(Stored records)
▼
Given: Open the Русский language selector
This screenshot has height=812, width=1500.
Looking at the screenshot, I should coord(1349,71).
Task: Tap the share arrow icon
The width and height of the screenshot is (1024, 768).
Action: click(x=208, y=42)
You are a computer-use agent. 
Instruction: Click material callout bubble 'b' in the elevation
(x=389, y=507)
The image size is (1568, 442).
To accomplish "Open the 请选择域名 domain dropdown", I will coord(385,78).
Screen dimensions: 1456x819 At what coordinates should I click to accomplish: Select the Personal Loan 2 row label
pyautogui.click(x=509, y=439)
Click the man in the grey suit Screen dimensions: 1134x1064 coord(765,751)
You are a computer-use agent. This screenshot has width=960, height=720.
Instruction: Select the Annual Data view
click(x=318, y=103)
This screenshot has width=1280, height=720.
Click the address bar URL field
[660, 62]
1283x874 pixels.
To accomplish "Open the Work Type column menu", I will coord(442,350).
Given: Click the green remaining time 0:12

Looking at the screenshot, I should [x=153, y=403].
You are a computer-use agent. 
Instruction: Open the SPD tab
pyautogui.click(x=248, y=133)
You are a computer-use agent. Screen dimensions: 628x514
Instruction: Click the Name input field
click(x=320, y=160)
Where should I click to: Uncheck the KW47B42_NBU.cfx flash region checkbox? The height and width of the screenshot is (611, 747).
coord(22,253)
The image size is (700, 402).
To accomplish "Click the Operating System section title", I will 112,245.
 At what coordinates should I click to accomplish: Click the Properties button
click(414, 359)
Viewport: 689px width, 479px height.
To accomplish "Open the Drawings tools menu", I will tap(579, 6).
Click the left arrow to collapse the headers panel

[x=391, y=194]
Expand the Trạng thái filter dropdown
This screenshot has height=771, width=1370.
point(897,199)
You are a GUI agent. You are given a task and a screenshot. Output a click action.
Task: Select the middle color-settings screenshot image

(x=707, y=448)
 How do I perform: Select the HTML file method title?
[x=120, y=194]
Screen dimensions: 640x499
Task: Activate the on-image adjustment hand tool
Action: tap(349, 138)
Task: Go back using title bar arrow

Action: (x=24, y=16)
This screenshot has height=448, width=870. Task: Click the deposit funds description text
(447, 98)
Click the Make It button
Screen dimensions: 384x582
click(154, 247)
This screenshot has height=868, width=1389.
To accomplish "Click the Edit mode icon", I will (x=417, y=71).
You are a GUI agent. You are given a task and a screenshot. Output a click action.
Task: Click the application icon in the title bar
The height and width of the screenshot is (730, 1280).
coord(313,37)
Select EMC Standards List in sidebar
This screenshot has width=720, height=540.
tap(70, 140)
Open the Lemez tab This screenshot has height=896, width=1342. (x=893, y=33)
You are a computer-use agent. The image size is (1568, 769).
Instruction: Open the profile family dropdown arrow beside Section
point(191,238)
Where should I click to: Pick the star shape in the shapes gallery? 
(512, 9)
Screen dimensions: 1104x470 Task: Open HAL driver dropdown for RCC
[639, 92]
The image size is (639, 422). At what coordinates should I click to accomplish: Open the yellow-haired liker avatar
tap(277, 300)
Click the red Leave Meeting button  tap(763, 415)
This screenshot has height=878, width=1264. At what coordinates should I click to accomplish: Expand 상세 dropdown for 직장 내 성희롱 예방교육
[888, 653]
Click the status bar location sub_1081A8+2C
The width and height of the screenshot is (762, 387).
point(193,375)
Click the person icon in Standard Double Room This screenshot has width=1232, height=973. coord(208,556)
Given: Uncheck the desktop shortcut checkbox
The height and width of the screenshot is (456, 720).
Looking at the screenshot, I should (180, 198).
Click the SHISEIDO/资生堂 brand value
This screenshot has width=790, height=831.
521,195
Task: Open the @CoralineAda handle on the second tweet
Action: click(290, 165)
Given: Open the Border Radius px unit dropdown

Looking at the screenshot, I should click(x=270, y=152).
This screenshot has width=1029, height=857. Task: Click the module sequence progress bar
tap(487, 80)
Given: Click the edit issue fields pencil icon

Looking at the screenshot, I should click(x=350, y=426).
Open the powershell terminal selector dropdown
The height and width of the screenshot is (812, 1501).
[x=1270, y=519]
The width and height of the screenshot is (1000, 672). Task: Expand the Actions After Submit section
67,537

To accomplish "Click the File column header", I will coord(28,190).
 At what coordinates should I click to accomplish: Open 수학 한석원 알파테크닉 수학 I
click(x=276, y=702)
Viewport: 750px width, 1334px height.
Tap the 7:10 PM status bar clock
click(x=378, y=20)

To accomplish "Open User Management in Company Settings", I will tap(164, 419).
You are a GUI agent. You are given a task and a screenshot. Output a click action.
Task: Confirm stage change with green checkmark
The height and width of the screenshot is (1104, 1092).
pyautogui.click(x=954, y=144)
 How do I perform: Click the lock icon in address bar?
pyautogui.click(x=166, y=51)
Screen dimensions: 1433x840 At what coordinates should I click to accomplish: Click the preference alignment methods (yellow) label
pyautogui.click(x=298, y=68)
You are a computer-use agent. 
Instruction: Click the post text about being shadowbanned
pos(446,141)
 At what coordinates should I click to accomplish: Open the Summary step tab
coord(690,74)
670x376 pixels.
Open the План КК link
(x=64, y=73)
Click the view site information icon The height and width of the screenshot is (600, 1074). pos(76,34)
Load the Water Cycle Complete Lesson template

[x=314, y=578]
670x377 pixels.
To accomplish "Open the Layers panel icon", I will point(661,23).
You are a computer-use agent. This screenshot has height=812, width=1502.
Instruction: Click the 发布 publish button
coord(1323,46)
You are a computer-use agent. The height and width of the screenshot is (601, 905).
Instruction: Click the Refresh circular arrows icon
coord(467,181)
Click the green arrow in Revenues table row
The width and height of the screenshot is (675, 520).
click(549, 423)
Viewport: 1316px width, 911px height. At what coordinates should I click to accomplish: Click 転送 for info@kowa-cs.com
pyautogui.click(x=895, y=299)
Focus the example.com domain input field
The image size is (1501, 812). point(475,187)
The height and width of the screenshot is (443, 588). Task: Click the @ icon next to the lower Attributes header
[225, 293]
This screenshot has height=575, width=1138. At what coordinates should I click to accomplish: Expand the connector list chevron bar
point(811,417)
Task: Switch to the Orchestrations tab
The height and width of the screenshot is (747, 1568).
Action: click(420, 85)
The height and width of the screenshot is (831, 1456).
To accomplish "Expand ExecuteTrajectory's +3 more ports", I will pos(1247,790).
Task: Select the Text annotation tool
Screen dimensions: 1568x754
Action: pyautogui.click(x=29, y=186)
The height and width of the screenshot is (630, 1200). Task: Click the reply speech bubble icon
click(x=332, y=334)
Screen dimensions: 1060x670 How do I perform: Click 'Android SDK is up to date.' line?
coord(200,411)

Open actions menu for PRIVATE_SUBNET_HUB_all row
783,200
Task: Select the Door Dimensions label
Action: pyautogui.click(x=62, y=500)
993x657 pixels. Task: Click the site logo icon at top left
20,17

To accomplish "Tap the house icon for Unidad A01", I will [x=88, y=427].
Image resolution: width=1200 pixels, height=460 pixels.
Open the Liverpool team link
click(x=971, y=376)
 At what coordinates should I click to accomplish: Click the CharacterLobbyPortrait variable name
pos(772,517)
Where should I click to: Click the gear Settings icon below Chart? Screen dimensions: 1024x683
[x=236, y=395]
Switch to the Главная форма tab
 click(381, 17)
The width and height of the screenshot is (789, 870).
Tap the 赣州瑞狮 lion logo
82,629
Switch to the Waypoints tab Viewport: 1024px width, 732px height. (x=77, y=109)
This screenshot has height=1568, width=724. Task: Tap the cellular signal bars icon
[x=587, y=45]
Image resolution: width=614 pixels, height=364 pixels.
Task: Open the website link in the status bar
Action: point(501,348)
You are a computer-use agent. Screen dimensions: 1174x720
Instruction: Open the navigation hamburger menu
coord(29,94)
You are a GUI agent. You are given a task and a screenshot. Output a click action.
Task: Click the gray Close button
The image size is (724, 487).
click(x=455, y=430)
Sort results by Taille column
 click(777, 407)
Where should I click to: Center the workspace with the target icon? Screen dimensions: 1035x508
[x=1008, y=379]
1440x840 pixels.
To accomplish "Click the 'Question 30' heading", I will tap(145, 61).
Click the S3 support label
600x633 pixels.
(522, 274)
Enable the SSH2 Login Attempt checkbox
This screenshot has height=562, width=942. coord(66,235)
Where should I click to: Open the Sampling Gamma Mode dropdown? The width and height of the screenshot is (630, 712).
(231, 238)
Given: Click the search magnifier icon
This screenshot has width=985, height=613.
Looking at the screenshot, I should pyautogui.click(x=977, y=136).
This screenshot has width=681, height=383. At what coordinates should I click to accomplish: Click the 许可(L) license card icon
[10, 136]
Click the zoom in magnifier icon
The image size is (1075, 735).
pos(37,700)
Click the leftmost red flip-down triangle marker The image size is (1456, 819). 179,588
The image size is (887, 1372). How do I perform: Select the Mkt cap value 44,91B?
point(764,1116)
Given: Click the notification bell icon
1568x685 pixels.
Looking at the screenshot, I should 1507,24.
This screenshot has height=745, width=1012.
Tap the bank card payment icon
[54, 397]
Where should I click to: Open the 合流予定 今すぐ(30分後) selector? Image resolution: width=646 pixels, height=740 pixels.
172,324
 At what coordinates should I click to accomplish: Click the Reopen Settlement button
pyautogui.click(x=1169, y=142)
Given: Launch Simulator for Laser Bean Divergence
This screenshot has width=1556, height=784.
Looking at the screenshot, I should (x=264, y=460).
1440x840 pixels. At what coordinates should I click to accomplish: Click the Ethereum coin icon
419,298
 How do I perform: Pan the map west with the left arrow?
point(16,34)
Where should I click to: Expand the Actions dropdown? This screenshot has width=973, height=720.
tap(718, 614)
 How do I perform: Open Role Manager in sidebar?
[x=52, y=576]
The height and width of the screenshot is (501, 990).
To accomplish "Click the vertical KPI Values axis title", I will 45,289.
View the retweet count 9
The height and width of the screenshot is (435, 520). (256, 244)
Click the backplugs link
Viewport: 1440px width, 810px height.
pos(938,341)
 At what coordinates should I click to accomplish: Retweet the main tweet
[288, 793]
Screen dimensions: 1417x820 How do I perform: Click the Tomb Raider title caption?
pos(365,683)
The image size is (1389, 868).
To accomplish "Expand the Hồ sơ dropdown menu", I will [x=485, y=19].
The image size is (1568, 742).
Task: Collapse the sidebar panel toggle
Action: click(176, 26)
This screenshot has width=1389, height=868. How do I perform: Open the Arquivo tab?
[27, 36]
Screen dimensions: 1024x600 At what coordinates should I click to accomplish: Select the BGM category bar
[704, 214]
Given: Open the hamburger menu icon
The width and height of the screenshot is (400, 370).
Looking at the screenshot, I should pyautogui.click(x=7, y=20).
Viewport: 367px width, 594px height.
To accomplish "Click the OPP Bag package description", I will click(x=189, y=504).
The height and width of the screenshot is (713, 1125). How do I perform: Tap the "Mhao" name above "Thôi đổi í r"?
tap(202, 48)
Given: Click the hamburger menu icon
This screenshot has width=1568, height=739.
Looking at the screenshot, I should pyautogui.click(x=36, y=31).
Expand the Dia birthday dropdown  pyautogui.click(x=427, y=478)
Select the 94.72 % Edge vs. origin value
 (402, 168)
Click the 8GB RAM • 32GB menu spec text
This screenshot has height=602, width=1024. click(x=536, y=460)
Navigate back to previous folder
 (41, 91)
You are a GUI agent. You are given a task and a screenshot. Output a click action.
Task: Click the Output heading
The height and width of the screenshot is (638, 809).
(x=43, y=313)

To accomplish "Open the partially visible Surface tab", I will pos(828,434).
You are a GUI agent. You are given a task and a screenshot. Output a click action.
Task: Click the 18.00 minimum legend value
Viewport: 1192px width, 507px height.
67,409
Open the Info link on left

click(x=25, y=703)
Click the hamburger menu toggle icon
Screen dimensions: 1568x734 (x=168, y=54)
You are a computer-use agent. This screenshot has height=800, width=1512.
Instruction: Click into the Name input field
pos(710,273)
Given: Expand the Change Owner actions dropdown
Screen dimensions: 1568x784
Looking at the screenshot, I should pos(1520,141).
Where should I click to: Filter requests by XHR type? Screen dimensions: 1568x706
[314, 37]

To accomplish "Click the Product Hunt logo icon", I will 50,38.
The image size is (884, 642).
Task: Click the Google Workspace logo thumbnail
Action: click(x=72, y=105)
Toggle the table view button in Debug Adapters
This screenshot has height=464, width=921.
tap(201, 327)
▲
Problem description:
Copy the listing from its first line through the line containing "pyautogui.click(x=509, y=439)", keeping each line unchanged.

Written solution:
Given: Open the Русский language selector
This screenshot has height=812, width=1500.
Looking at the screenshot, I should coord(1349,71).
Task: Tap the share arrow icon
The width and height of the screenshot is (1024, 768).
Action: click(x=208, y=42)
You are a computer-use agent. 
Instruction: Click material callout bubble 'b' in the elevation
(x=389, y=507)
The image size is (1568, 442).
To accomplish "Open the 请选择域名 domain dropdown", I will coord(385,78).
Screen dimensions: 1456x819 At what coordinates should I click to accomplish: Select the Personal Loan 2 row label
pyautogui.click(x=509, y=439)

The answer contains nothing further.